Wow 31 looks and no answer! Here’s my no research guess: back in the old days, one company made 1/25 cars. For marketing reasons, another company came out with the 1/24 scale to advertise it as a bigger kit with more detail! The closeness of the size allowed them to be in similar sized boxes. Like I said, this is totally off the top of my head and not factually based at all.
There is another reason for the 1:24 scale. It is an architectural scale. Architects prefer scales that are in so many inches per foot, or even fractions of an inch per foot. 1:24 scale is half inch to foot (1:48 is quarter inch per foot, etc). There are architect’s scales available that have a number of these scales (usually six) on this triangular scale. All other things being equal, I prefer such an architect’s scale.
Interesting! I wonder also if it had anything to do with the pre-built promo models that the auto companies used to send out to dealers in the '50s and '60s to advertise the upcoming new model year.

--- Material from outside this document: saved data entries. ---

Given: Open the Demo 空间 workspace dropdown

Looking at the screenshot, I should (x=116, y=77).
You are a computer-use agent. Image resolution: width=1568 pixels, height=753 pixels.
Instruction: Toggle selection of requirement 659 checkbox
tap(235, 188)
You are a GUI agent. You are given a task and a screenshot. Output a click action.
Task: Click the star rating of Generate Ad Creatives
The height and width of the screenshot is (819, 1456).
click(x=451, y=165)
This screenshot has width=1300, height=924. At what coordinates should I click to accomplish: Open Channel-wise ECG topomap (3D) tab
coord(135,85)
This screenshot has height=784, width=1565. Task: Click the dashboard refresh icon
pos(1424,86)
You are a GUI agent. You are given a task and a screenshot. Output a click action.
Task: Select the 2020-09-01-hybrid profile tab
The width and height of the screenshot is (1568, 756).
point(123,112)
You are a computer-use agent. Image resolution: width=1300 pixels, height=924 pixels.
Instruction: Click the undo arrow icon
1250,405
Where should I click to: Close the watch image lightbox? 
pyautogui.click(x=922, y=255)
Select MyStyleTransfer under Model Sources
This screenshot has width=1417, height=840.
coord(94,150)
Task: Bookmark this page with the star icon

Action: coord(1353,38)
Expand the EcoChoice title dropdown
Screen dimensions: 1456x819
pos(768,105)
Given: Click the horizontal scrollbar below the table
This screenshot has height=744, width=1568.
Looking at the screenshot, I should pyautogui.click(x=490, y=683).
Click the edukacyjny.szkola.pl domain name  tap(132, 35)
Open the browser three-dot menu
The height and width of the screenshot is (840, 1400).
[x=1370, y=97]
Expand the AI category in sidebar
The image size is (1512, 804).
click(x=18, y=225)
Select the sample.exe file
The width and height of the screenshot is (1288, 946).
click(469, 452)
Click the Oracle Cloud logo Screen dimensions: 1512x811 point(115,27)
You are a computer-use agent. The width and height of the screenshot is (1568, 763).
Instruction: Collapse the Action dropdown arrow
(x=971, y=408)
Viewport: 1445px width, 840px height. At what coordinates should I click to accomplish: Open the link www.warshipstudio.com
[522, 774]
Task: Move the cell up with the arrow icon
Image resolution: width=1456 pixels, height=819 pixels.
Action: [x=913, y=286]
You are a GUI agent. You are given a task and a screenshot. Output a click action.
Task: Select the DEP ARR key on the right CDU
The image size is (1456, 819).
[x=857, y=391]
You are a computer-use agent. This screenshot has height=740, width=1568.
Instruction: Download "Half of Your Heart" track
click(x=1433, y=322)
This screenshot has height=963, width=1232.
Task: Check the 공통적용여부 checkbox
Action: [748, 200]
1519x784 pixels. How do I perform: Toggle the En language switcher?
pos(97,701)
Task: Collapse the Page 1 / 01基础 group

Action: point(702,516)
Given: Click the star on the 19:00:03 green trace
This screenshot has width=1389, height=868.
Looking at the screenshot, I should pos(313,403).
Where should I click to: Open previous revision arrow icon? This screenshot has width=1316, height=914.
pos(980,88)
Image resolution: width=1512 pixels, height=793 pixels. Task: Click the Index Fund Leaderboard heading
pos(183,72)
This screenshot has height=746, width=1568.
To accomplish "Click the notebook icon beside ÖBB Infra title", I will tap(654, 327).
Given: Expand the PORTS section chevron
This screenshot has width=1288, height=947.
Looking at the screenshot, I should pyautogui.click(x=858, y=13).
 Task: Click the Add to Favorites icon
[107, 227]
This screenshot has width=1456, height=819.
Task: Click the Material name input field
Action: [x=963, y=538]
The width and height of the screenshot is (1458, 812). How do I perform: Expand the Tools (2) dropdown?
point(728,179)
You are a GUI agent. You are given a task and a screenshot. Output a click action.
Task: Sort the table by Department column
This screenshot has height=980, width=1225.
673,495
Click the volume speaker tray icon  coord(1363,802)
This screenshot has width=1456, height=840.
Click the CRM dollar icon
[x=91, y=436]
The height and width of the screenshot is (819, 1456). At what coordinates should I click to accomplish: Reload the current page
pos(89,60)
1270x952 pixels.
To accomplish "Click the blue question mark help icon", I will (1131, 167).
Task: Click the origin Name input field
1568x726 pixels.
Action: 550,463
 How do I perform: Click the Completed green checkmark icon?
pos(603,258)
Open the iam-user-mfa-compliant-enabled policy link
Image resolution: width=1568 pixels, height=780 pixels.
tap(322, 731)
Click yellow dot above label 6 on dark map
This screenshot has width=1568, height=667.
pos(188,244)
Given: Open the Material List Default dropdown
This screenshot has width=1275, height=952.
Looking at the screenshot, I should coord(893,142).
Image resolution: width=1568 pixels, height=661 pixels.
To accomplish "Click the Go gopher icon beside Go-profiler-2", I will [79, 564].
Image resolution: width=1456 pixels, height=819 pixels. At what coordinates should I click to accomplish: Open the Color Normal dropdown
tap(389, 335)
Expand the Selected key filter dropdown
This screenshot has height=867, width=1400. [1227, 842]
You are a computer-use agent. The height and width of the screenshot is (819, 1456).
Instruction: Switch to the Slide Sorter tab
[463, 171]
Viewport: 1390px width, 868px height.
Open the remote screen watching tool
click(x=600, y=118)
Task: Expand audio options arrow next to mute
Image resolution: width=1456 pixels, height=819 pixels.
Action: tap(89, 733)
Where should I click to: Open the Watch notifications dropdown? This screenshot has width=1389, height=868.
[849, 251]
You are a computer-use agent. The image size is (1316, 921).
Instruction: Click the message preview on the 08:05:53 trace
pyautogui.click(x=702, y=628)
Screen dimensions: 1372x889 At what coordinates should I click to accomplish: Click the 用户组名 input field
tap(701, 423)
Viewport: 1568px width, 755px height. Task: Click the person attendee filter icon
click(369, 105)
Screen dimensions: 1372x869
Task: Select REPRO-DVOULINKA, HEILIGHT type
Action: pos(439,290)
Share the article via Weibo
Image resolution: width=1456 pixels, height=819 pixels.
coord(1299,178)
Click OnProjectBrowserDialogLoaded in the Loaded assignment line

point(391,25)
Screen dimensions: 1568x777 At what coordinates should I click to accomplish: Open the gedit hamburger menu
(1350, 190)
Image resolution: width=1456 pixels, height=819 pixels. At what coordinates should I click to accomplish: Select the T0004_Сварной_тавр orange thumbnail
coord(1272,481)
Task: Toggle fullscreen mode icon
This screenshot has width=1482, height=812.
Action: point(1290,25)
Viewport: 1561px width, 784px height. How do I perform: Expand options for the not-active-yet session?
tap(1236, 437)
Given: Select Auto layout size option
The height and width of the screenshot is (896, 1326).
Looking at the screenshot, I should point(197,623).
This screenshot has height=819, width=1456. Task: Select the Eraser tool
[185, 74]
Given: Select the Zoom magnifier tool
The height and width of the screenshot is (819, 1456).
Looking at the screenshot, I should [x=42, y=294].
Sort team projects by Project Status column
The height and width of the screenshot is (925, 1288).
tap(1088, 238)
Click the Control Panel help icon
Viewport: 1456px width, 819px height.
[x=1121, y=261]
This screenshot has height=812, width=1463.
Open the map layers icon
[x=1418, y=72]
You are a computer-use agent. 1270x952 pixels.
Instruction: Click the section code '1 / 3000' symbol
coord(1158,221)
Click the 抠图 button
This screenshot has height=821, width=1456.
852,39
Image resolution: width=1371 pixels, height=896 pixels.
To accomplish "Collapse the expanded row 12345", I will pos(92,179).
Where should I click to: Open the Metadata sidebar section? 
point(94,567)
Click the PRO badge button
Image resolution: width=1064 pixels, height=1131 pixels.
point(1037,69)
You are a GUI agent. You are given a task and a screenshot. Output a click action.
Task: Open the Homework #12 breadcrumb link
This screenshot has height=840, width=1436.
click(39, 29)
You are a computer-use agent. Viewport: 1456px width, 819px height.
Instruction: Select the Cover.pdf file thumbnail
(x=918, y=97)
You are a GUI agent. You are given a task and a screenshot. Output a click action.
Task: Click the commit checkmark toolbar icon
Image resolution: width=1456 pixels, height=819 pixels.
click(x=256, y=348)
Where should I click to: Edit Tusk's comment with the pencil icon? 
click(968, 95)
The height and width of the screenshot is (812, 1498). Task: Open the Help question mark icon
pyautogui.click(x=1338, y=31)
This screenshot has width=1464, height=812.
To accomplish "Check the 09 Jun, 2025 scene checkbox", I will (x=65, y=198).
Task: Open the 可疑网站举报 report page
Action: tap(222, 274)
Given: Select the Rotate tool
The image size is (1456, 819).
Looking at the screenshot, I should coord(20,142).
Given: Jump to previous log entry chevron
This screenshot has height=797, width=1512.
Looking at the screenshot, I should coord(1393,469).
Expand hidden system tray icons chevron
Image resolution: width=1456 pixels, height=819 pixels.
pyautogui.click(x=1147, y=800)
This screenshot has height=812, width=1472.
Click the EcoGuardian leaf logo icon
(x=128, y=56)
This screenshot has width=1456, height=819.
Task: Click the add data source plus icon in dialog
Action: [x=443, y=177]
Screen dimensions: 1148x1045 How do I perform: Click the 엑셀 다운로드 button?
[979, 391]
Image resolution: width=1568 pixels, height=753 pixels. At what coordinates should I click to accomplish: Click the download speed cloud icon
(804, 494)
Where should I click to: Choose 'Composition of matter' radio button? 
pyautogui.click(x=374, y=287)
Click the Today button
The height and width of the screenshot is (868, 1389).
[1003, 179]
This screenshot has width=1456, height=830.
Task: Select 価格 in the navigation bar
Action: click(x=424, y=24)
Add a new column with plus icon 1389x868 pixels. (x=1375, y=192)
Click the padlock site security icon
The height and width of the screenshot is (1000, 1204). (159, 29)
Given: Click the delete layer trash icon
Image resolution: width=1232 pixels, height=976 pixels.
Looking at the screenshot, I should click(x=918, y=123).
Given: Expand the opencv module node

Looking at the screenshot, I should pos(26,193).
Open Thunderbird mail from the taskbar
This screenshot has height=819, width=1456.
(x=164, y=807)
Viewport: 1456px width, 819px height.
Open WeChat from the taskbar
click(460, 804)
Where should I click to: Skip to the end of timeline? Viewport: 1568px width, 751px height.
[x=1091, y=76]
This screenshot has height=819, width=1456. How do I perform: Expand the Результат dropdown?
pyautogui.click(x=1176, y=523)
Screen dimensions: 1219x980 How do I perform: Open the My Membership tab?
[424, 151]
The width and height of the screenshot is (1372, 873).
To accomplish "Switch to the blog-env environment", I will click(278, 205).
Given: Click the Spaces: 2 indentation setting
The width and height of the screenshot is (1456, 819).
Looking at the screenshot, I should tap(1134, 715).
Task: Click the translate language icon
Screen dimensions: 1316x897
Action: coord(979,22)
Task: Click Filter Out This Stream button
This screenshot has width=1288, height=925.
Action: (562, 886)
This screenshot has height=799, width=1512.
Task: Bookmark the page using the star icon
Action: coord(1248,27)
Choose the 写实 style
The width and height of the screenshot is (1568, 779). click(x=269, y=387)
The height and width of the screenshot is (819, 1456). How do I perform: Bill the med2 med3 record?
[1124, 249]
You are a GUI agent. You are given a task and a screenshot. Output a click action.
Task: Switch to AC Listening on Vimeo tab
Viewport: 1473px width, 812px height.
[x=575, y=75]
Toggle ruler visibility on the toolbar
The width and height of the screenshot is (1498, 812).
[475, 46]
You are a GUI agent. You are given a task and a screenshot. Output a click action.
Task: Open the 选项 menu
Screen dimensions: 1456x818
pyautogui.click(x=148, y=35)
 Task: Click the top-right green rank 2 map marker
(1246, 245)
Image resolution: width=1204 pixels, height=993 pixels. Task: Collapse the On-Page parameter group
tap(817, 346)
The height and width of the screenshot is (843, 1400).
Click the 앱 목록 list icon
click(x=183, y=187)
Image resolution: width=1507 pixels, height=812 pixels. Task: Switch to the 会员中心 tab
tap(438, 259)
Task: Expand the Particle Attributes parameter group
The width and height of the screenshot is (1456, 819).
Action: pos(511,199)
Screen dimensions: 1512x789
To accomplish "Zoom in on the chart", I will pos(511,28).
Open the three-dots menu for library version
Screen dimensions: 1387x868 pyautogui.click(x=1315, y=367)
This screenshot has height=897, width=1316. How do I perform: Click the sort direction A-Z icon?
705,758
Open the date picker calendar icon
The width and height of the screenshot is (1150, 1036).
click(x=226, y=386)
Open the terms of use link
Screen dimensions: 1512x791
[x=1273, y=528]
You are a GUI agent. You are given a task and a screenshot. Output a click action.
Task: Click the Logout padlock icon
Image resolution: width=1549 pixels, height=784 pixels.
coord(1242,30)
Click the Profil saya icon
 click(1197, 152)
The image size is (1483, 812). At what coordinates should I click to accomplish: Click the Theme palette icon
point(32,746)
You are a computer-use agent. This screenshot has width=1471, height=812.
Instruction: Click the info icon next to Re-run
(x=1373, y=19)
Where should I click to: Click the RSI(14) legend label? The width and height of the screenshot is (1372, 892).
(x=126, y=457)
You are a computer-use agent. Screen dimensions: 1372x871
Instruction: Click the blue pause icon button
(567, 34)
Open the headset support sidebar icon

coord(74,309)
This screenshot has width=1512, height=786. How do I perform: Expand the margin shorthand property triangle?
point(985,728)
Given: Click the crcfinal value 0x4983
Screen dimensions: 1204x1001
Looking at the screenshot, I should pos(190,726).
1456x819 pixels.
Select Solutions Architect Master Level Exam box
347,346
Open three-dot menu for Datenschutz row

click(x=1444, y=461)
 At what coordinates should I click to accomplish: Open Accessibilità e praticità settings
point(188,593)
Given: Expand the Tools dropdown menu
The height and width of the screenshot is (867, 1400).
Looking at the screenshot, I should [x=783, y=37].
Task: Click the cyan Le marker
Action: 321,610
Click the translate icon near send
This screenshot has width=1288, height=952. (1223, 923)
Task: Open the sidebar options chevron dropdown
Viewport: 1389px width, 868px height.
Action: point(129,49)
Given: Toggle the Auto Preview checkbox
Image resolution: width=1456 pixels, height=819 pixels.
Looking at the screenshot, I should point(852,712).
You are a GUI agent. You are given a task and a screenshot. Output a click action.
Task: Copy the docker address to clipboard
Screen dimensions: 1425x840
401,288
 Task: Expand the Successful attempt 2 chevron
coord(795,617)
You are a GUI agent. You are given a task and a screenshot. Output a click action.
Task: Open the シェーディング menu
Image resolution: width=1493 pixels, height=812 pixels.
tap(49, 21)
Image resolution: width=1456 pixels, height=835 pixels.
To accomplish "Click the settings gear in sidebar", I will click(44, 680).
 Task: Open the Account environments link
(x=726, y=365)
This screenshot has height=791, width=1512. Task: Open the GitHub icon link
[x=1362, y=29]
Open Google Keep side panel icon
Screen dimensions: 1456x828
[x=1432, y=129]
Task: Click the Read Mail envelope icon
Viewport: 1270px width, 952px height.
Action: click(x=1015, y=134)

I suspected the 1/24th may simply be a mathematical derivative of 1/48th but also wondered if the current die cast scale of 1/50th may have led to 1/25th for the same reason.
My take is that 1/24 scale is derived from 1/2inch = 1 foot and is primarily a US manufacturer’s scale. 1/25 scale is a partial decimal scale, 4 times 1/100 scale. Early on, the Japanese were tendig toward decimal or partial decimal scales, hence the 1/100 and 1/50 scale aircraft kits. They were pretty much overruled by the market in aircraft kits and went with the flow of 1/72 and 1/48.
…and the 1/25 may have migrated into the system thanks to the metric-speakers among us! (I know, I’m technically one of those - but after helping my father build or renovate everything from cabinets to houses since I was old enough to hold a tool I tend to think inches & feet when measuring anything!)
I recall the imported 1/50th scale Japanese aircraft models of the 1960s, but don’t recall any automobile kits.
I may do some old kit research to see if I can locate any early European or Japanese kits that may have prompted the US manufacturers to begin issuing 1/25th auto kits in the 1960s.